Rather than comment in my original post, I wanted to say a few things here to grease the wheels. In particular, I am interested in people’s thoughts on point #2. Here’s an excerpt from the broader definition of No Technological Barrier to Sharing:

“Content made publicly available should also be freely accessible, not blocked by technological barriers. Citizens should be able to download transition-related content in a way that makes it simple to share, excerpt, remix, or redistribute. This is an essential digital freedom….We would therefore strongly encourage the transition to assure that the material it has licensed freely be practically accessible freely as well.”

THOUGHTS: The call here is for citizens to be able to have free access to digital content…and yet many government agencies themselves restrict access for their employees. It seems that Obama’s administration is sending an early signal that they will expect more openness by government – not only in sharing content with constituents, but also allowing the public sector employees to have broader access to Internet media.

Do you welcome this openness?

Adriel Hampton

Sharing your content does not necessarily mean wading through that of others. But, I guess once the genie is out of the bottle …
If I was an investor, I would really be looking at accessibility technologies (ADA) right now.

GovLoop

I welcome the openness but I think people should understand that this will be gradual and a learning process. There will be mistakes. It’s not easy. No one has really done it in this environment and scale (there are some examples but it’s mainly new territory). But we should it. And I think we will.

I really believe in 4 years, the gov’t will look, feel, and interact radically different on the web.

Sarah Bourne

It took me a while to figure out that, despite it’s all inclusive sounding name, the focus of open-government.us is on Obama’s transition content. Once he’s President, then all of the material will be considered in the Public Domain under copyright law.
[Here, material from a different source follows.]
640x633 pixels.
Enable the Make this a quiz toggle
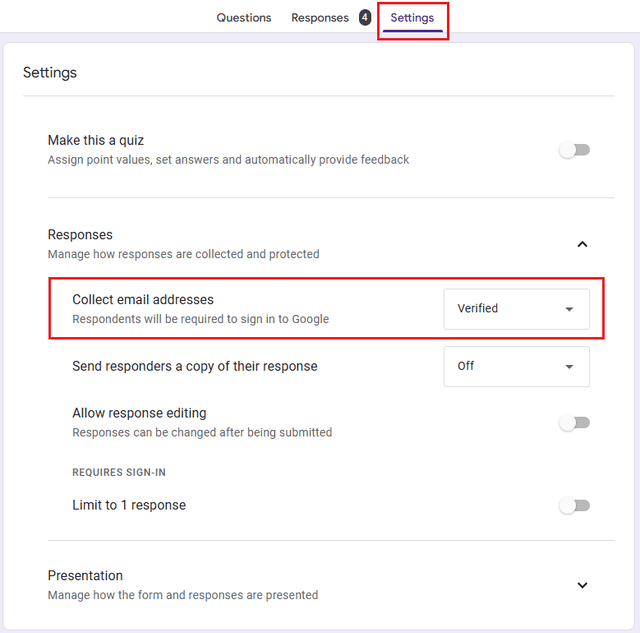(x=574, y=150)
Since a Creative Commons license has restrictions, it would be more restrictive than public domain. (Wouldn’t it?)

Maybe I just need a nap or something, but it seems like a lot of fuss over not a whole lot.
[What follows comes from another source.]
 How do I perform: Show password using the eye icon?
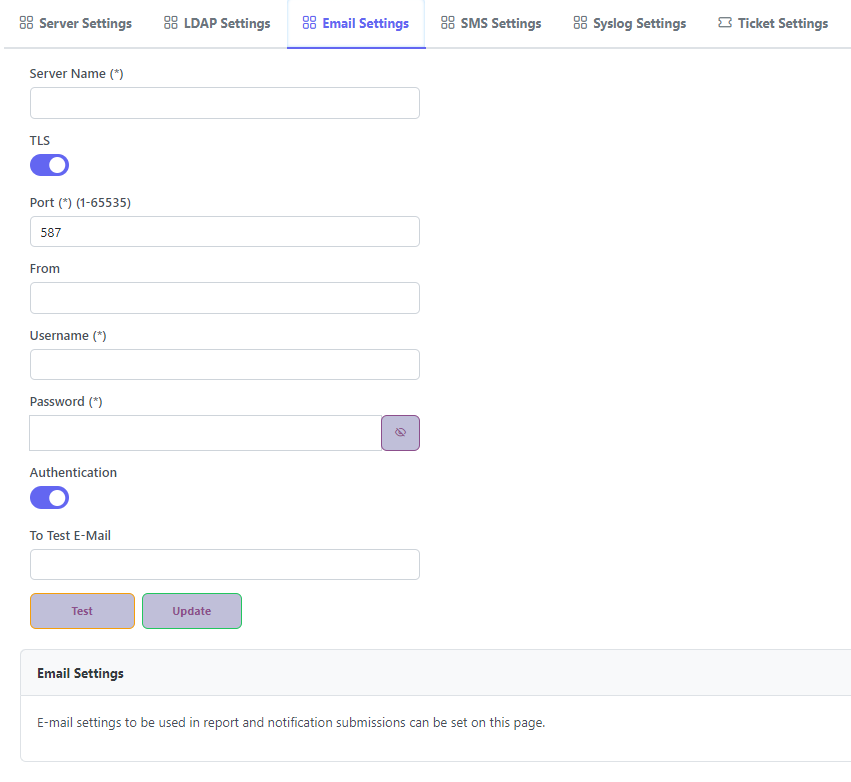(x=400, y=433)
Or perhaps they are thinking not only of what is on change.gov, but other transition materials. A problematic example would be all the questionnaires filled out by thousands of people hoping to work in the new administration. Would the no-legal-barriers provision effectively remove all rights of privacy for these people? Would their names and addresses be fair game to every tele- and direct marketer in the world?

Personally, I’m a big fan of open standards and universal accessibility. The trick there is ensuring that existing policies, etc., as minimal as some of them are, are actually adhered to. I admit that I expect this administration to make this a priority.